2007-04-01

 

La bravoure de la bête

Lecture du jour : le roman The Brave Bulls (1949) de Tom Lea, qui est peut-être du sous-Hemingway, mais comme mes souvenirs des pages de Hemingway sur les toreros se sont fortement estompés, je l'ai lu sans idées préconçues...

L'histoire tient autant de l'enquête anthropologique ou sociologique que du roman. Lea décrit le monde de la corrida, qui relie les familles miséreuses de matadors capables de tout risquer et les familles de grands propriétaires qui élèvent les taureaux destinés à périr dans l'arène. Les agents, les imprésarios, les fans, les assistants des toreros... Ils apparaissent tous dans les pages du livre, mais c'est le destin d'un matador exceptionnel, Luis Bello, qui retient l'attention.

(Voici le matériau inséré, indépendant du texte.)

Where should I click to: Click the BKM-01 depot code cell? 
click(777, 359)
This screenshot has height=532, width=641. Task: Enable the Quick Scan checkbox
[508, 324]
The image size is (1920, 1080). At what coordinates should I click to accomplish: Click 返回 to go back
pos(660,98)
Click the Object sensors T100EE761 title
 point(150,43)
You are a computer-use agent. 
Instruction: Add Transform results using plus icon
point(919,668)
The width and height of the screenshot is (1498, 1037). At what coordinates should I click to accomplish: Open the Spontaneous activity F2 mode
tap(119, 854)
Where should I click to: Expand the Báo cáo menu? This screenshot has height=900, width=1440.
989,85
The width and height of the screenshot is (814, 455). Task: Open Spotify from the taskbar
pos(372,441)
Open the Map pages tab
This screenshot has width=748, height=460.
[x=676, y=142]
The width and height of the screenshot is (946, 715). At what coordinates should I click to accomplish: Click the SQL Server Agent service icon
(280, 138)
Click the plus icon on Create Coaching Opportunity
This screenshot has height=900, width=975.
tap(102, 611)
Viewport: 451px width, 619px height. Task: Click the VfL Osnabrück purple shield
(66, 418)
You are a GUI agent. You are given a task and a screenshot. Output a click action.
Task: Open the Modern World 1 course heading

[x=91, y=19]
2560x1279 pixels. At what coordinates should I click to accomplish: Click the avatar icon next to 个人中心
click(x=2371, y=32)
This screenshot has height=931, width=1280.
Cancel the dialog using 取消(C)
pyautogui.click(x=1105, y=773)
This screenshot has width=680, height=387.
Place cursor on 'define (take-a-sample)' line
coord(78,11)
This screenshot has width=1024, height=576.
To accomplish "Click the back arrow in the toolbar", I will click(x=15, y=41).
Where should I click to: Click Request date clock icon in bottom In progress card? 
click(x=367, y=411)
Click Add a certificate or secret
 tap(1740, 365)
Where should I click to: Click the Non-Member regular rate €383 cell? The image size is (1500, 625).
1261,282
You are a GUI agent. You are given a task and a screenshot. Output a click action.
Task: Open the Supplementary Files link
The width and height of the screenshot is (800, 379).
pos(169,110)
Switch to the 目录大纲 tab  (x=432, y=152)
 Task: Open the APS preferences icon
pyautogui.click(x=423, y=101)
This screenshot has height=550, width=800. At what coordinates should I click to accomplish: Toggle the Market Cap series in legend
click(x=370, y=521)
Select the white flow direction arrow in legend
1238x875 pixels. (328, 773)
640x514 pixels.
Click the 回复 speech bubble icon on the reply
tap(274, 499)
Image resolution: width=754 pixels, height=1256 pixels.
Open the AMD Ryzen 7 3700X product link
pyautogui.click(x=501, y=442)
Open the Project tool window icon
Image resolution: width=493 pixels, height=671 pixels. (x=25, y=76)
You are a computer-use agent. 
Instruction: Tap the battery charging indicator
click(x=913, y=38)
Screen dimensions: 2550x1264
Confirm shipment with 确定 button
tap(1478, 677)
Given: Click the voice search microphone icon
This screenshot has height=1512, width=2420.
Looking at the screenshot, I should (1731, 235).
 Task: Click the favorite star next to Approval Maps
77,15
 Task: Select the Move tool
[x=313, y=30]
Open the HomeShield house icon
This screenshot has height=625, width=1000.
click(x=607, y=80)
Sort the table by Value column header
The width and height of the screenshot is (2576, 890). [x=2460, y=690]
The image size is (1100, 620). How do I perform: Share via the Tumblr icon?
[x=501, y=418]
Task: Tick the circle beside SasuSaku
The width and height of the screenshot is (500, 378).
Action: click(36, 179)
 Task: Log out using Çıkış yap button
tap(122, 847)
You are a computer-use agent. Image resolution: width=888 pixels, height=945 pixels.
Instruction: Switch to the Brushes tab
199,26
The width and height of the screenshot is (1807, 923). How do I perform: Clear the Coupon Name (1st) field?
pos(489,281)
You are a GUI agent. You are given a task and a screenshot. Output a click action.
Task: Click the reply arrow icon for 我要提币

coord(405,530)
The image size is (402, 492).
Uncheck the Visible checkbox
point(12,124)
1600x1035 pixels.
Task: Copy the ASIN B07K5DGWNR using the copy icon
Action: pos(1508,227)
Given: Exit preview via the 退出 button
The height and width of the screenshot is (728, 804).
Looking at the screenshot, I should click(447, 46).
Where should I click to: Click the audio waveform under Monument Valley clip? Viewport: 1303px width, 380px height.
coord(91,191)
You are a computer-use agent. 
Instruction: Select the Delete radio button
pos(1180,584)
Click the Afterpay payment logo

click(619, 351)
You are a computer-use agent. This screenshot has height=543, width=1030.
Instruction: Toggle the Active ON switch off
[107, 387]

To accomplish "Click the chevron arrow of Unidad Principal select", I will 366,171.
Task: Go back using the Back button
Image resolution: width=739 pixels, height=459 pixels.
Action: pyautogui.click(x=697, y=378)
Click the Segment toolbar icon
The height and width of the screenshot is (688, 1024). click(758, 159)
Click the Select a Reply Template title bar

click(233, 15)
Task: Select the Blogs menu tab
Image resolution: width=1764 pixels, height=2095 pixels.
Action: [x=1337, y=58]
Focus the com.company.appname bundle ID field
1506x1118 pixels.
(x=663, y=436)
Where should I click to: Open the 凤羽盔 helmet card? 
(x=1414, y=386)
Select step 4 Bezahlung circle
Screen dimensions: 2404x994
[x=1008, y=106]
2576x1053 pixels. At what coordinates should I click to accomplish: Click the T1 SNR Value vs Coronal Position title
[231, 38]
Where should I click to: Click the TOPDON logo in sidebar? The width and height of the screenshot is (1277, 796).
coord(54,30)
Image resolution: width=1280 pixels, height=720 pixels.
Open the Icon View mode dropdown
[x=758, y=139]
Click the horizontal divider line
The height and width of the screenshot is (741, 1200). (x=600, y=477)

Il a déjà fait une longue carrière. Un de ses frères cadets est devenu matador à son tour. Mais il n'a pas fondé de famille, après la mort précoce de la femme qu'il aimait. Tout d'un coup, la mort de plusieurs proches (son agent, un collègue, une femme avec qui il espérait redécouvrir l'amour) lui rappellent sa propre mortalité. Lui qui n'avait jamais eu peur de sa vie dans l'arène commence à craindre les cornes des taureaux. Ses performances deviennent erratiques.

La corrida a retenu l'attention d'auteurs du siècle dernier comme Hemingway pour plusieurs raisons. S'il s'agit d'une forme de performance sportive dans sa version la plus primitive, les aficionados de la corrida l'ont transformée en un art proche de la chorégraphie, mais qui intègre nécessairement une part d'improvisation. En un art profondément particulier, qui fait intervenir l'affrontement archétypal de l'homme et de la bête, qui exige de l'homme du sang-froid et de l'intelligence, seul contre l'animal, et qui fait de la mort d'un être vivant (le taureau ou l'homme) l'ingrédient presque obligé de la création. De nos jours, quelques sports (le patinage artistique) ont incorporé des éléments esthétiques qui les font hésiter entre deux domaines, mais ils ne vont pas aussi loin que la corrida.

En même temps, le combat est inégal : c'est presque toujours le taureau qui meurt. Le matador risque la mort, mais il a presque tous les avantages. Dans The Brave Bulls, Luis Bello ne se bat pas contre la mort, mais contre la peur de la mort. L'affrontement de la corrida est une métaphore, et non la chose en soi, mais il s'agit d'une métaphore extrêmement efficace parce que la distance entre la métaphore et la réalité est singulièrement réduite dans l'arène.

Le titre renvoie explicitement à la bravoure des taureaux, qui sont sélectionnés pour faire preuve d'une agressivité exacerbée, mais il désigne implicitement les hommes qui entrent de leur plein gré dans l'arène. Toutefois, si le courage exigé de ces hommes est grand, le combat du taureau est sans espoir. L'animal ne le sait pas : c'est pourquoi il est difficile de juger où se trouve la plus grande part de bravoure.

Mais seuls les acteurs humains du drame dans l'arène peuvent apprécier la beauté de la mise à mort et aussi le drame du combat désespéré du taureau.

On a fait un film en 1951 du roman de Tom Lea, qui a connu un certain succès. La narration est certainement prenante, mais l'affrontement culminant du matador vieillissant et des taureaux (ou plus exactement du matador et de ses peurs) aboutit à une prise de conscience un peu banale. On doute franchement qu'elle soit la clé de la bravoure des toreros; on reste sur l'impression que le courage du matador n'est pas de ceux qui s'expriment ou s'expliquent avec des mots. C'est peut-être pourquoi toute cette littérature axée sur l'étalage ou la révélation des vertus viriles a fini par péricliter. Le machismo ne s'écrit pas.

Tom Lea n'est pas resté dans les annales de la littérature, sauf régionale, mais je crois que, dans ce cas-ci, un auteur a rencontré son sujet idéal. Il présente de manière absolument convaincante le Mexique de l'après-guerre, qui panse encore les plaies de la Révolution. Il traduit parfois littéralement des expressions espagnoles (¿Qué pasa?, Lo siento mucho, A vuestro servicio), de manière à conférer aux dialogues quelque chose de la saveur du mexicain. Et Lea a la sagesse de ne pas ambitionner; il raconte sobrement, sans forcer le trait, sans céder au sentimentalisme le plus prévisible, ce qui donne d'autant plus de prix au triomphe final des frères Bello.